Binder, who has Celiac disease and cancer, is one of those Americans. She described going to the pharmacy and being told staff could not determine whether a product contained wheat, and that she would need to call the manufacturer —quite a burden for someone who is seriously ill. She also shared that her chemotherapy drug once had to be remixed because it contained wheat.
On Binder’s behalf, Senator Richard Stuart carried SB 486, a bill that would have required drugs and supplements sold in Virginia to list active and inactive ingredients and include a separate disclosure if the product contained gluten.
After the bill passed the Senate, Stuart learned that federal law already requires some ingredient disclosure. But he argued that federal requirements only apply above certain thresholds.
“So what federal law says is gluten- free is really not gluten-free,” he said, leaving people with Celiac disease still at risk. He pointed to supplements as an example, noting that wheat is sometimes used in capsules as a binding agent.
Binder added that federal sounds comprehensive but is flawed because it does not require identifying the source of ingredients. A label listing “starch,” for example, does not indicate whether it comes from corn, potatoes, or wheat.
Questions and Opposition Scott Johnson, representing the Consumer Health Products Association, opposed the bill. “As the federal law basically recognizes, our testing capability cannot detect anything below 20 parts per million, and so that is what they use. So if you were to say something is gluten free, it may have an amount between zero and 20, and we have no way to know that,” he told the subcommittee.

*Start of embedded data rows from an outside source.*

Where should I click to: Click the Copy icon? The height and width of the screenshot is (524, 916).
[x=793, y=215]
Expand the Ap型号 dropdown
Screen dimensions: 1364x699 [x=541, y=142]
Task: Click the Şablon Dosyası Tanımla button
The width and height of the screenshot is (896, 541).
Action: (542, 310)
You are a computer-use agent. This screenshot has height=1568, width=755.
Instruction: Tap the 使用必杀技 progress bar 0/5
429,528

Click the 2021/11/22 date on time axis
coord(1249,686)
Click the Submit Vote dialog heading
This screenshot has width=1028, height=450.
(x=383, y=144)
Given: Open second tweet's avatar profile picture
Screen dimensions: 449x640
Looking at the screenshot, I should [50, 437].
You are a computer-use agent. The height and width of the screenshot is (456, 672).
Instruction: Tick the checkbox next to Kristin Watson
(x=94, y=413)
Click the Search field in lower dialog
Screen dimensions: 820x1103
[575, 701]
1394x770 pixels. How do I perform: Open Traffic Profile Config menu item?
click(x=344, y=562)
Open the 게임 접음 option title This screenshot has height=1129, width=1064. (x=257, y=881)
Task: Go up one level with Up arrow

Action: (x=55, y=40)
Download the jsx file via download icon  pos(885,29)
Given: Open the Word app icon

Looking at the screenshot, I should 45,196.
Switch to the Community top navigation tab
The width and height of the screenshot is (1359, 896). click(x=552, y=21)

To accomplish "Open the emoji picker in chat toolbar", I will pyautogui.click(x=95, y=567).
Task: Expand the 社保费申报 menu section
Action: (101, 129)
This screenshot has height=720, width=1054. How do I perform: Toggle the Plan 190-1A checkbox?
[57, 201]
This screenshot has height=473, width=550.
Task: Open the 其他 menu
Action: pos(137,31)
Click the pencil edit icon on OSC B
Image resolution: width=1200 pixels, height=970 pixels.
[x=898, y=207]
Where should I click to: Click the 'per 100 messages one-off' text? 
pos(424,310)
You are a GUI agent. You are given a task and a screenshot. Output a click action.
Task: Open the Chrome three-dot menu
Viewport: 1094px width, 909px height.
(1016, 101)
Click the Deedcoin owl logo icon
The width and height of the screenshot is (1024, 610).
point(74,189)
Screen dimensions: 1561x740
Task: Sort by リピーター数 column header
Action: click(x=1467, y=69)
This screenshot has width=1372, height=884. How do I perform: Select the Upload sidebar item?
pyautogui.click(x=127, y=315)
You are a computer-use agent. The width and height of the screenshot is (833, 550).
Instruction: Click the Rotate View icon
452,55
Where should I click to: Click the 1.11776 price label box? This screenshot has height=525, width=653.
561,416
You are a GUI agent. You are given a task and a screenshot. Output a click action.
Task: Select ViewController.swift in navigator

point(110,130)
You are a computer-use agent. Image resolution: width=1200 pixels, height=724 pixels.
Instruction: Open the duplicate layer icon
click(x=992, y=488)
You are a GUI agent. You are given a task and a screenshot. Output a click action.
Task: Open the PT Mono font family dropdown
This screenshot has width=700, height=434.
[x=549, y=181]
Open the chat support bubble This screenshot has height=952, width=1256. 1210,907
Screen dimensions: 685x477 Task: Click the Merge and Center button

Stuart pushed back on discussion about the ability to detect small amounts of ingredients. “That is something I’m having a hard time wrapping my head around, because if you put wheat gluten in something, then somebody knows it was there. If, through the manufacturing process, they are putting wheat gluten in it as a binding agent or anything else—and that’s the whole point of this bill, trying to get at that disclosure.”
According to Johnson, “Federal law today says if wheat is in a product, a supplement, or a drug, it has to be listed on the label. FDA is currently looking at regulations to say whether oats and barley ought to be on there, because that can cause a gluten allergy as well.”
He said Binder’s experience appeared to be a compliance issue rather than a gap in federal law. “If the lady was given a gel cap—whether it’s a supplement or drug—and it had wheat to bind it together or make it, and it wasn’t on the label, then that is a situation where you file a complaint with the FDA that they’re not following existing federal law.”
Johnson also argued that no other state has created its own gluten labeling requirement and that consistency with federal law is important. He said federal rules do not require certain processing additives to be listed, but the bill would—creating a conflict. He also noted that the bill’s definition of “gluten free” did not align with federal testing limits.
“So, we’ve got in this draft two federal conflicts, and also we’ve got a situation where we would be setting up a Virginia law that’s already governed by federal law,” he told the subcommittee.
Maybe Next Year
Delegate Laura Cohen moved to carry the bill over until 2027 and requested that a letter be sent to VDACS to “figure out comprehensively what this looks like and how we could make it work.”
Stuart urged the subcommittee to keep the bill alive, noting it was already scheduled to go before VDACS and that he would work with the department and with Johnson to get the specifics where they needed to be.
Chairwoman Kathy Tran said there appeared to be differing views about how feasible the proposal was and how the state might move forward if it chose to do so. She said the motion—which passed—would give Stuart more information to bring back a bill next year.